At the time I was working for one of the (then) Big-5 management consulting firms, and had specialised in BEA (now Oracle) Tuxedo, so the web and its technologies was pretty much foreign territory for me.  I figured this little guidebook project would be a good use case for learning about this newfangled interwebitube thingamajig.



Not having heard of content management (in part because it was a niche indication in those days!) I rolled my own 'CMS' in MS Access, and used that to publish out the new guidebook as a static HTML site.  This wasn't just a one-trick pony CMS either - the editor of a rockclimbing guide to the Glasshouse Mountains also picked it up a year or two later, and has been using it to manage his guidebook since then.  It's with mixed feelings that I admit that this is one of the longer lived CMS implementations I've worked on!

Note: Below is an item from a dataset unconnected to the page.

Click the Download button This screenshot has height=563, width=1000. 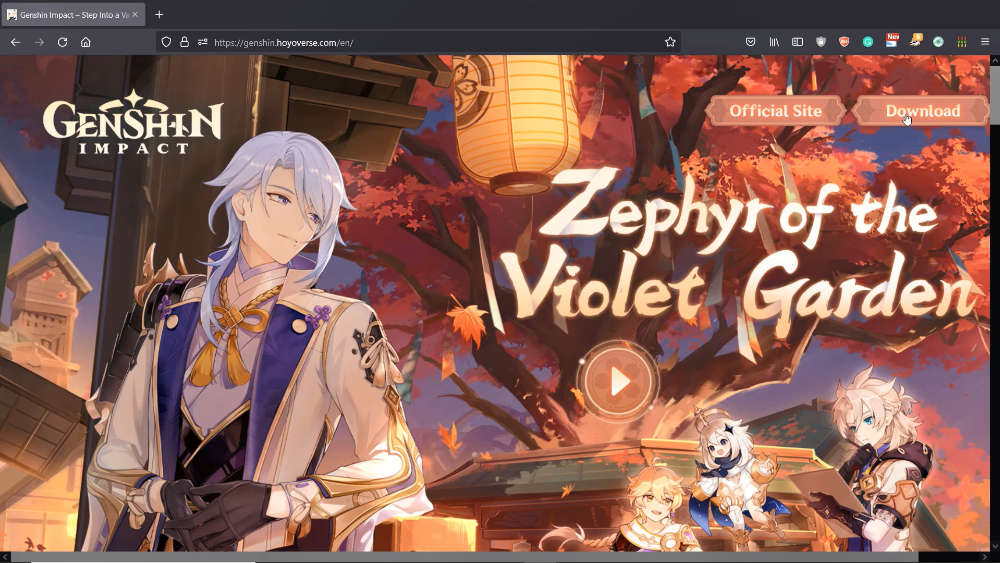point(921,111)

The key takeaway for me from this period was that keeping presentation and content separate is indeed a highly valuable guiding principle, but that it's also difficult to do without creating a visually repetitive site (which isn't necessarily a bad thing, but tends to rub marketing and creative folks the wrong way).

The 300lbs Gorilla



Having caught the web bug (and if the truth be known, being completely fed up with developing business applications in C & C++), in 2000 I took a leap of faith and joined Vignette, arguably at about the time the company was at the pinnacle of its success.  To the casual observer it could appear that Vignette was on a steady decline from that point on, but for me personally it was a pretty wild ride - a lot of very smart people with a dizzying array of ideas - many of them brilliant, even more of them completely outlandish and/or impractical in the extreme.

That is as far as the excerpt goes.